The study identified and demonstrated quantitatively and qualitatively the way and extent to which two distinct ways of conceptualizing reading constructs, the trait/curriculum-based and the task/domain-based approaches, could lead to divergent construct specifications, difficulty levels, item/text characteristics, and underlying factor structures, using approaches of expert judgments and confirmatory factor analysis. A total of 242 university students and six trained raters participated in the study. All the participants took the GEPT reading test and a task-based reading test developed based on the can-do statements in the Common European Framework of Reference (CEFR) and its designated Target Language Use (TLU) domains.

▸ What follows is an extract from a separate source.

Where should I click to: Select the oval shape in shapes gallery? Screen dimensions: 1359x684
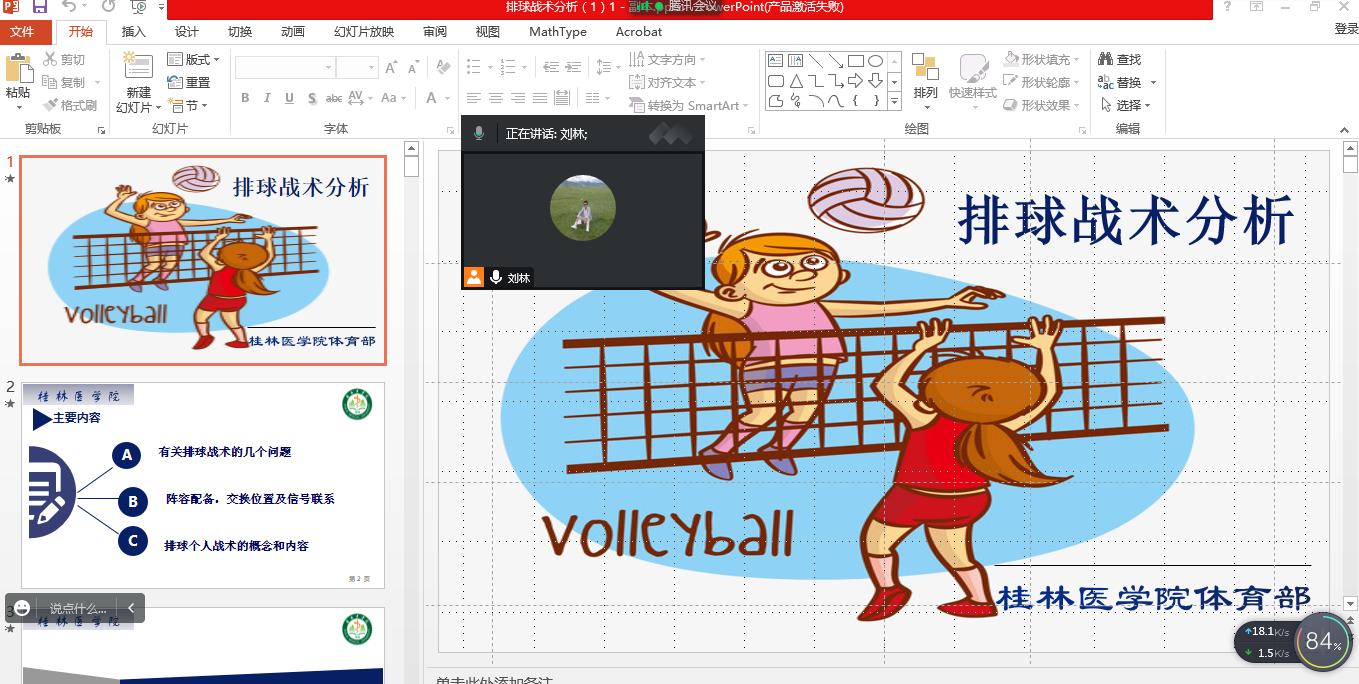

It was found that when items are more task-based and workplace specific, the less similarity they share with trait/curriculum based test items. The nature and the constituents of the reading comprehension construct shift. Not only do task-based and workplace specific items require a significantly higher amount of complex propositional content to be interpreted rather than recognized, they also demand a wider range and extent of language abilities (ideational, functional, and sociolinguistic) and strategic competence when making such interpretations in relation to context. Among all the combinations of language abilities, that of manipulative function and strategic demand appear to have the most effect on the complexity of reading construct. The ability to comprehend texts then is different from the ability to comprehend texts in context. The very nature of contextualization changes the nature and constituents of the comprehension construct.
Using Bachman and Palmer's (2010) Assessment Use Argument (AUA) framework, this study strongly suggests that the GEPT is not as meaningful or generalizable as the Language Training and Testing Center (LTTC) claims it is. GEPT test scores do not provide stakeholders with sufficient information about the ability to be assessed in the TLU domain, and the GEPT tasks do not have a sufficient degree of correspondence to the TLU tasks. Due to inadequate sampling of the target constructs and its task characteristics, GEPT test scores do not appear to generalize to performance in the target domain.